| Provided passage |
══════════

Remember the old days, when Cadillac-sized opera singers planted their feet among the scenery and belted beautiful music with no thought to the dramatic possibilities of the opera? Art Scatter’s senior correspondent Martha Ullman West does, and she shudders at the memory. What’s more, she sees the old style’s residual effects in the staging of “Orphee” at Portland Opera. Her message: Pay attention to the dancemakers. They have lessons for the musical stage.

Philip Cutlip as Orphee and Lisa Saffer as La Princesse. photo: Cory Weaver/Portland Opera

Philip Cutlip as Orphee and Lisa Saffer as La Princesse. photo: Cory Weaver/Portland Opera

First the disclaimer — my opera expertise is limited, although my opera attendance began when I was 10 when my father took me to a New York City Opera production of The Marriage of Figaro. I really got the bug when I was in college, and for the past 35 years or so I’ve been an off and on subscriber to the Portland Opera.

══════════

| Objective |
Copy out the opera passage word for word, from start to finish. The material on this page has no connection to the opera passage.

| Dataset excerpt |

══════════

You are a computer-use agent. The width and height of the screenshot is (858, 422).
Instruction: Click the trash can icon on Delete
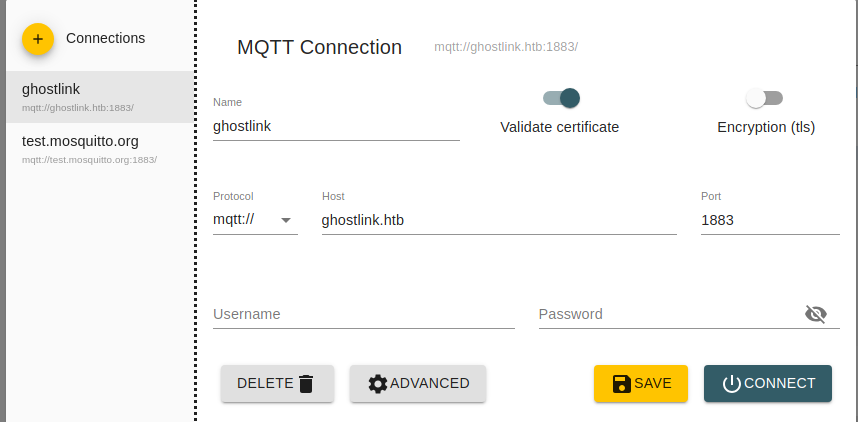[306, 384]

══════════

| Answer to this problem |
Remember the old days, when Cadillac-sized opera singers planted their feet among the scenery and belted beautiful music with no thought to the dramatic possibilities of the opera? Art Scatter’s senior correspondent Martha Ullman West does, and she shudders at the memory. What’s more, she sees the old style’s residual effects in the staging of “Orphee” at Portland Opera. Her message: Pay attention to the dancemakers. They have lessons for the musical stage.

Philip Cutlip as Orphee and Lisa Saffer as La Princesse. photo: Cory Weaver/Portland Opera

Philip Cutlip as Orphee and Lisa Saffer as La Princesse. photo: Cory Weaver/Portland Opera

First the disclaimer — my opera expertise is limited, although my opera attendance began when I was 10 when my father took me to a New York City Opera production of The Marriage of Figaro. I really got the bug when I was in college, and for the past 35 years or so I’ve been an off and on subscriber to the Portland Opera.